Unorganized territory of Lake County, Minnesota, United States

Lake No. 2 is an unorganized territory in Lake County, Minnesota, United States. The population was 2,207 at the 2020 census.

==Geography==
According to the United States Census Bureau, the unorganized territory has a total area of 272.3 square miles (705.2 km^{2}), of which 268.4 square miles (695.2 km^{2}) of it is land and 3.9 square miles (10.0 km^{2}) of it (1.42%) is water.

===Unincorporated communities===
The following unincorporated communities are located within Lake No. 2 Unorganized Territory:

- Highland
- Knife River
- Larsmont
- McNair
- Stewart
- Toimi
- Waldo
- Wales

==Demographics==
As of the census of 2000, there were 1,955 people, 800 households, and 571 families residing in the unorganized territory. The population density was 7.3 PD/sqmi. There were 1,096 housing units at an average density of 4.1 /sqmi. The racial makeup of the unorganized territory was 98.93% White, 0.36% Native American, 0.15% Asian, 0.26% from other races, and 0.31% from two or more races. Hispanic or Latino of any race were 0.51% of the population.
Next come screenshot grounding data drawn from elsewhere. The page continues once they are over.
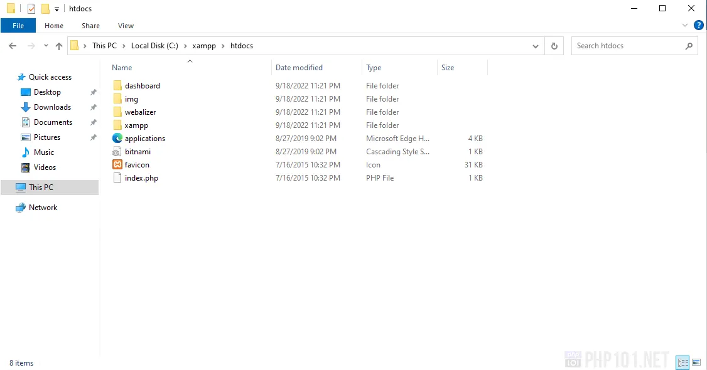Select the applications Edge HTML file
707x370 pixels.
click(x=144, y=139)
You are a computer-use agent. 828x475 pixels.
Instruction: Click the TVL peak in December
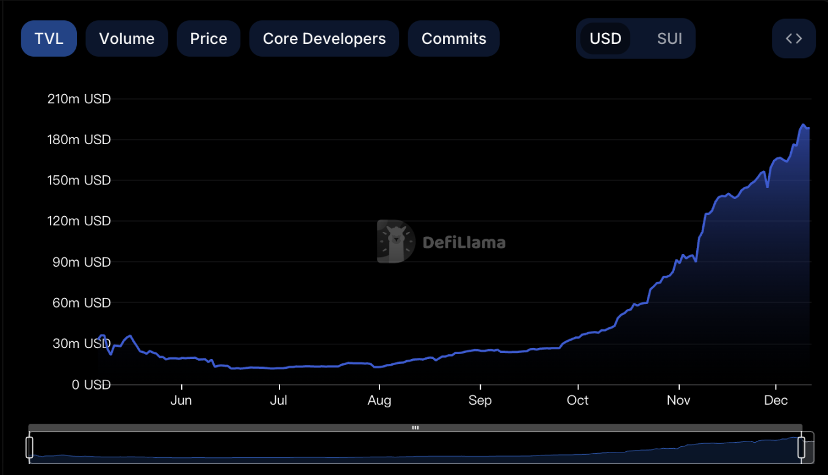pyautogui.click(x=804, y=125)
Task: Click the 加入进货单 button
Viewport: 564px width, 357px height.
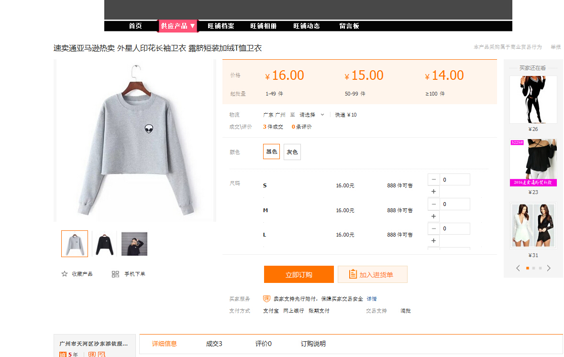Action: 372,274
There were 800 households, out of which 28.0% had children under the age of 18 living with them, 64.9% were married couples living together, 4.3% had a female householder with no husband present, and 28.6% were non-families. 23.4% of all households were made up of individuals, and 10.4% had someone living alone who was 65 years of age or older. The average household size was 2.43 and the average family size was 2.90.

In the unorganized territory the population was spread out, with 22.3% under the age of 18, 6.2% from 18 to 24, 25.3% from 25 to 44, 30.8% from 45 to 64, and 15.4% who were 65 years of age or older. The median age was 43 years. For every 100 females, there were 107.1 males. For every 100 females age 18 and over, there were 112.0 males.

The median income for a household in the unorganized territory was $48,098, and the median income for a family was $50,921. Males had a median income of $42,917 versus $24,803 for females. The per capita income for the unorganized territory was $23,436. About 4.5% of families and 5.2% of the population were below the poverty line, including 3.8% of those under age 18 and 8.3% of those age 65 or over.